Think loosely about a virtual machine or simulator where say for example qemu-arm can simulate an arm processor on an x86 host, ideally the software running on the simulated arm has no idea that it isnt a real arm. Take this idea to the level where the whole chip is designed such that it always looks like you are an x86, the software never knows there is some programmable items inside the chip. And that some other processor inside is somewhat designed for the purpose of implementing/simulating an x86. Supposedly the popular AMD 29000 product line just went away because the hardware team and perhaps processor/core became the guts of an early x86 clone. Transmeta, where Linus worked, had a vliw processor that was made to be a low power x86. In that case the translation layer was not (as much of) a secret. Vliw, very long instruction word, RISC taken to the extreme, is the kind of thing you build for this kind of task.
No it is not as much of an emulation layer as I am implying, there isnt some linux running there with a qemu program inside each chip. It is somewhere between hardwired where there is no software/microcode in the middle and a full blow emulation. The programmable bits may be like an fpga, programmable gates, or it may be software or programmable state machines, meaning not-programmable gates, just what runs on the gates is programmable.
Your non-x86, non-big iron type processors. Take ARM for example, are hardwired, no microcode. Microcontrollers, PIC, MSP430, AVR, assume these are not microcoded. Basically do not assume all processors are microcoded, few if any processor families are. It is just that the ones we deal with in PCs have been and may still be, so it may feel like they all are.

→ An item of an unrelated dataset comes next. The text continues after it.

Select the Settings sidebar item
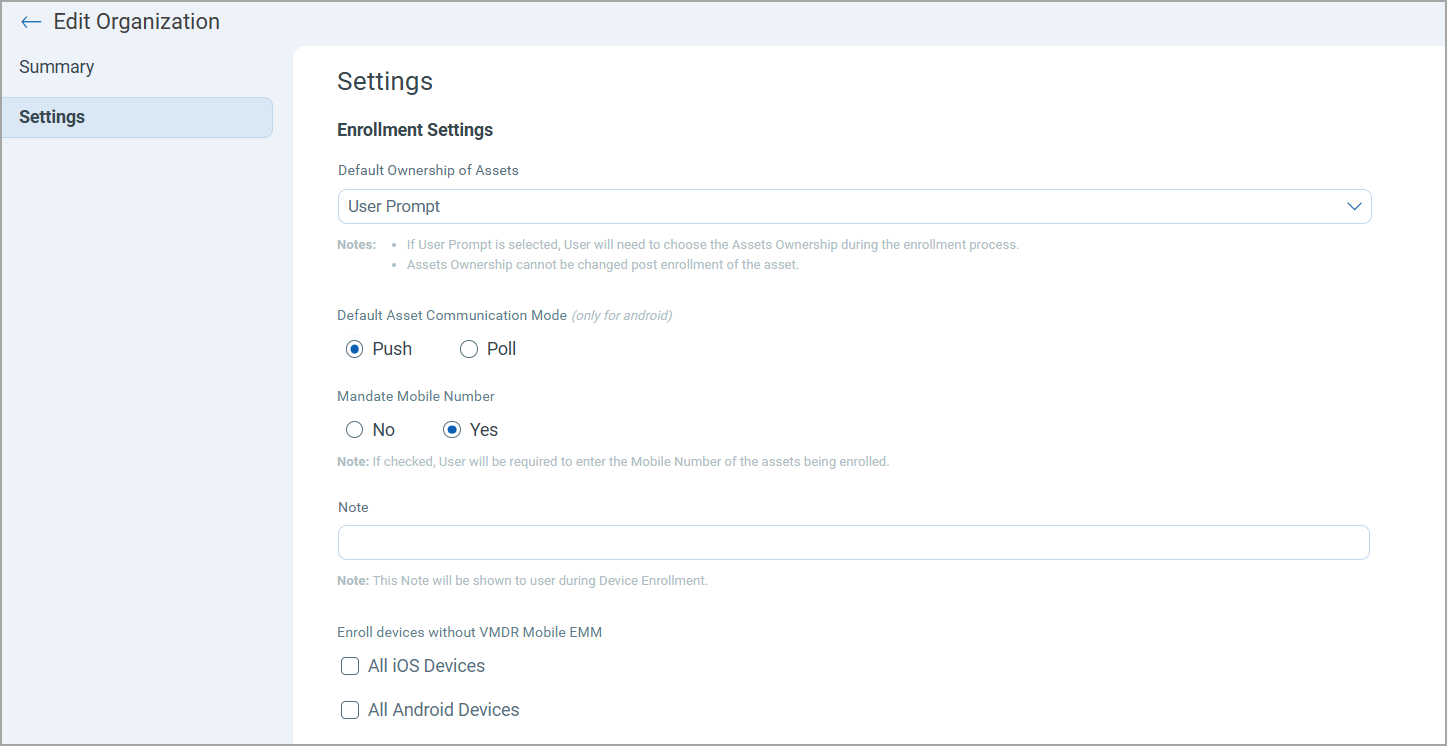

As fun as it may sound to play with this microcode, it is likely very specific to the processor family, and you likely will never gain access to how it works unless you work for Intel or AMD, each of which likely have their own internals. So you would need to get a job at one of the two, then work your way through the trenches to become one of what is likely an elite team that does this work. And once you get that far your career is trapped, your skills may be limited to one job at one company. You might have more fun programming individual gpus on a video card, something that is documented or at least has tools, something you can do today without spending 10 years at AMD or Intel to possibly get nowhere.